When using separate external arrays for each ONTAP Select node, it is very important that the two arrays provide similar performance characteristics to the ONTAP Select VM.
vNAS architectures versus local DAS with hardware RAID controllers
The vNAS architecture is logically most similar to the architecture of a server with DAS and a RAID controller. In both cases, ONTAP Select consumes datastore space. That datastore space is carved into VMDKs, and these VMDKs form the traditional ONTAP data aggregates. ONTAP Deploy makes sure that the VMDKs are properly sized and assigned to the correct plex (in the case of HA pairs) during cluster -create and storage-add operations.
There are two major differences between vNAS and DAS with a RAID controller. The most immediate difference is that vNAS does not require a RAID controller. vNAS assumes that the underlying external array provides the data persistence and resiliency that a DAS with a RAID controller setup would provide. The second and more subtle difference has to do with NVRAM performance.
vNAS NVRAM
The ONTAP Select NVRAM is a VMDK. In other words, ONTAP Select emulates a byte addressable space (traditional NVRAM) on top of a block addressable device (VMDK). However, the performance of the NVRAM is absolutely critical to the overall performance of the ONTAP Select node.

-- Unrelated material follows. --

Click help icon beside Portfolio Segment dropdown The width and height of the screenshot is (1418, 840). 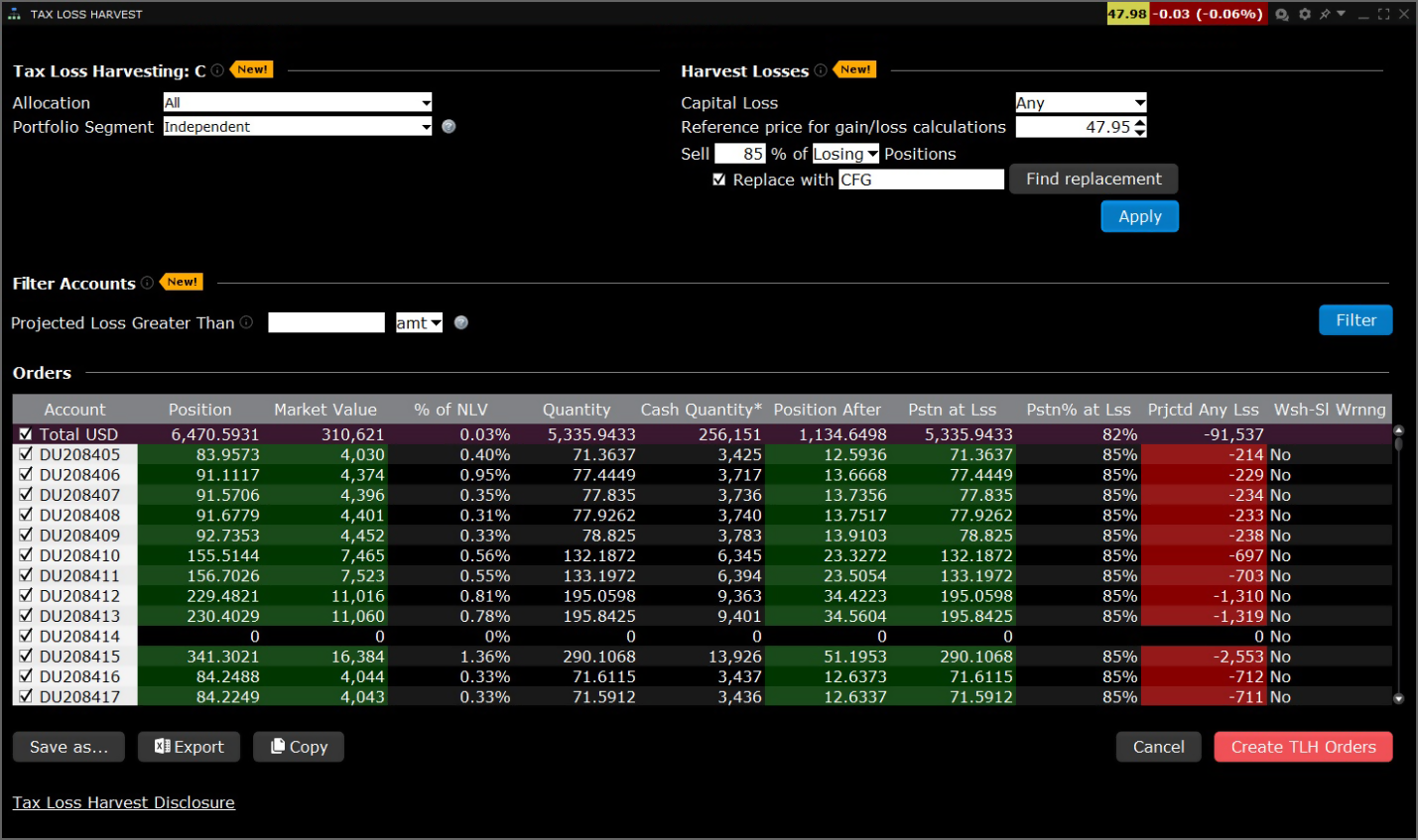coord(449,127)
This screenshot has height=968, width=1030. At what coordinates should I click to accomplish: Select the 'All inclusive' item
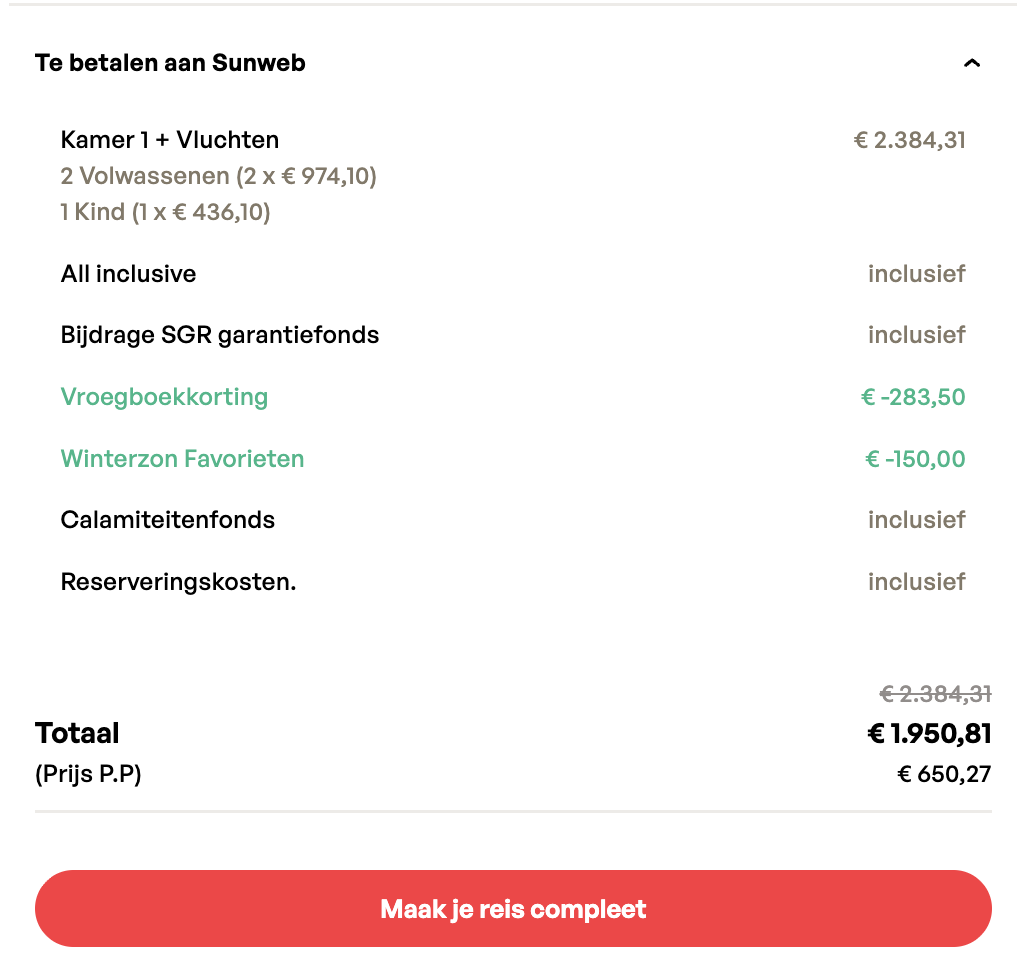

For DAS setups with a hardware RAID controller, the hardware RAID controller cache acts as the de facto NVRAM cache, because all writes to the NVRAM VMDK are first hosted in the RAID controller cache.
For VNAS architectures, ONTAP Deploy automatically configures ONTAP Select nodes with a boot argument called Single Instance Data Logging (SIDL). When this boot argument is present, ONTAP Select bypasses the NVRAM and writes the data payload directly to the data aggregate. The NVRAM is only used to record the address of the blocks changed by the WRITE operation. The benefit of this feature is that it avoids a double write: one write to NVRAM and a second write when the NVRAM is destaged. This feature is only enabled for vNAS because local writes to the RAID controller cache have a negligible additional latency.
The SIDL feature is not compatible with all ONTAP Select storage efficiency features. The SIDL feature can be disabled at the aggregate level using the following command:
storage aggregate modify -aggregate aggr-name -single-instance-data-logging off
Note that write performance is affected if the SIDL feature is turned off. It is possible to re-enable the SIDL feature after all the storage efficiency policies on all the volumes in that aggregate are disabled:
volume efficiency stop -all true -vserver * -volume * (all volumes in the affected aggregate)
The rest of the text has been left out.